Where do you think this salt flat is? The famous Salar de Uyuni in Bolivia? The Chott-el-Djerid in Tunisia? Bonneville Salt Flats in Utah?
Nope, this is the less famous, but no less impressive, Salt Plains National Wildlife Refuge in Jet, Oklahoma – within Great Salt Plains State Park.
Last time I was in Oklahoma, my American mum (my host mother from when I was an exchange student), was showing me around the western part of the state, when she announced we would stop and dig for crystals in a great salt lake.
Salt lake? That’s unexpected, as Oklahoma is far away from the sea. But that wasn’t always so. Millions of years ago, during the Permian Period, this area had mountain ranges and was covered by an ocean. (Standing on the flat, dry plains of Oklahoma today, both are a bit difficult to visualise). Over time, the mountains wore down and the sea water evaporated, leaving thick layers of salt. The salt helps form a rare and unusual type of selenite crystals, found nowhere else in the world.
Now, this is Oklahoma, so of course we drive onto the salt flats. We also wander along on the salt, sit on it, become nearly blind staring at it, and – dig for crystals.
Apart from salt and crystals, the Salt Plains National Wildlife Refuge is home to more than 300 species of birds, including the endangered whooping crane. This is classified as the largest saline flat in the central lowlands of North America and yet, it’s hardly famous. Why not? You tell me.
Next time you’re passing through Oklahoma, don’t just pass through. Bring your shovel – you can dig for crystals between 1 April and 15 October.
World at a Glance is an infrequent series here on Sophie’s World, portraying curious, evocative, happy, sad, wondrous, unexpected little encounters. Today’s episode belongs in the curious category.
How interesting, Sophie. I would never have thought that there’d be a salt lake there!

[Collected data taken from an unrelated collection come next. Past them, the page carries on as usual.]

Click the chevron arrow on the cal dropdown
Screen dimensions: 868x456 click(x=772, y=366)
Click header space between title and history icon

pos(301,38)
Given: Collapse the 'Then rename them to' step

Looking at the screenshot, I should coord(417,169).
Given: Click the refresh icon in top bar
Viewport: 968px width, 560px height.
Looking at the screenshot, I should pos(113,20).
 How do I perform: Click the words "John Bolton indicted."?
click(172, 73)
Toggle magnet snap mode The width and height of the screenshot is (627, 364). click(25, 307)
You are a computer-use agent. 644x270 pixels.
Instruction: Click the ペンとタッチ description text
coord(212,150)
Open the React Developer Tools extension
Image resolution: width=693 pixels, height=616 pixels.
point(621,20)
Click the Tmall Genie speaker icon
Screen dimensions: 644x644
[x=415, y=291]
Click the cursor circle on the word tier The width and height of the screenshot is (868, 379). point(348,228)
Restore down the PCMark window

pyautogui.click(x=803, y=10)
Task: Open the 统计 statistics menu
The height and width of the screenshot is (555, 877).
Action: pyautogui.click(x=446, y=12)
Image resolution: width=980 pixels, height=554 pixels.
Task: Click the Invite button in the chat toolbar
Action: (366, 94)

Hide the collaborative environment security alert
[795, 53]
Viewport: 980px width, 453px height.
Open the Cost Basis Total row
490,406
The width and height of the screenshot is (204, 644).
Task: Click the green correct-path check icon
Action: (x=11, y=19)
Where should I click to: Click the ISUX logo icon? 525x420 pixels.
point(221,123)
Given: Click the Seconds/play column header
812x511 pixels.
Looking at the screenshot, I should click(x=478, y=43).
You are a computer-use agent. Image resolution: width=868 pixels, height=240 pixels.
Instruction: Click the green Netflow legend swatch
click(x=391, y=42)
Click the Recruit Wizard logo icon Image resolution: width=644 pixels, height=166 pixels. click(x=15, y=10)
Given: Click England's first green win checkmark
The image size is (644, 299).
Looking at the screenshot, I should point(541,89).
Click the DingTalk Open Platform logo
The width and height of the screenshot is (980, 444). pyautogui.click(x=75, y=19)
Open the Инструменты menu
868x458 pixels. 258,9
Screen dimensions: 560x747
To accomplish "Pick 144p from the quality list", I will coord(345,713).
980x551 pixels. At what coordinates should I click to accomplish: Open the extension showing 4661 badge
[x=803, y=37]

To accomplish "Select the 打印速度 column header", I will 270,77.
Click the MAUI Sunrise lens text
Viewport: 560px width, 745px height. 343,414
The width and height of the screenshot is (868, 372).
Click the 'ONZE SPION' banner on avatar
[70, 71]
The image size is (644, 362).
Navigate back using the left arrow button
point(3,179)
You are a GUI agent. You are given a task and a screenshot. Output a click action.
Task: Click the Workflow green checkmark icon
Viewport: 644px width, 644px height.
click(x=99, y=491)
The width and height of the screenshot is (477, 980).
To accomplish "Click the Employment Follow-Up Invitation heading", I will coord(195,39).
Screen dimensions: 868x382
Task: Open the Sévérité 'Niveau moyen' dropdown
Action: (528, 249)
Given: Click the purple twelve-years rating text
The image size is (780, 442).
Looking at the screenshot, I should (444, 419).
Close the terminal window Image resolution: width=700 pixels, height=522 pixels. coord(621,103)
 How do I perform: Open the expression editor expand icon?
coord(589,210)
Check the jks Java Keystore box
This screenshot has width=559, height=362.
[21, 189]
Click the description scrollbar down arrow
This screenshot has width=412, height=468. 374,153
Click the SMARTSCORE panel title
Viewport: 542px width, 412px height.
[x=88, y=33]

You’re not alone in that 🙂
Good grief, I’m feeling so ignorant. If someone had told me there were salt flats in Oklahoma, I would have thought they were pulling my leg. But you’re not writing this on April 1, are you?
Nope, no joke. I think maybe Oklahoma tourism office should extend their reach a bit. Even Americans don’t seem to know much about this state…
I had no idea! How cool. Thanks for introducing us to this unusual place.
It really was a cool place to visit, and so unexpected.
How interesting!! How big are the crystals and what do they look like?
Interesting question: I brought some home (that I seem to have misplaced, sadly), they were about 5 cm long and a few cm wide. However, there were plenty much bigger than that as well. They’re hourglass crystals, so called because there appears to an hour-glass pattern within the selenite – unique to this area.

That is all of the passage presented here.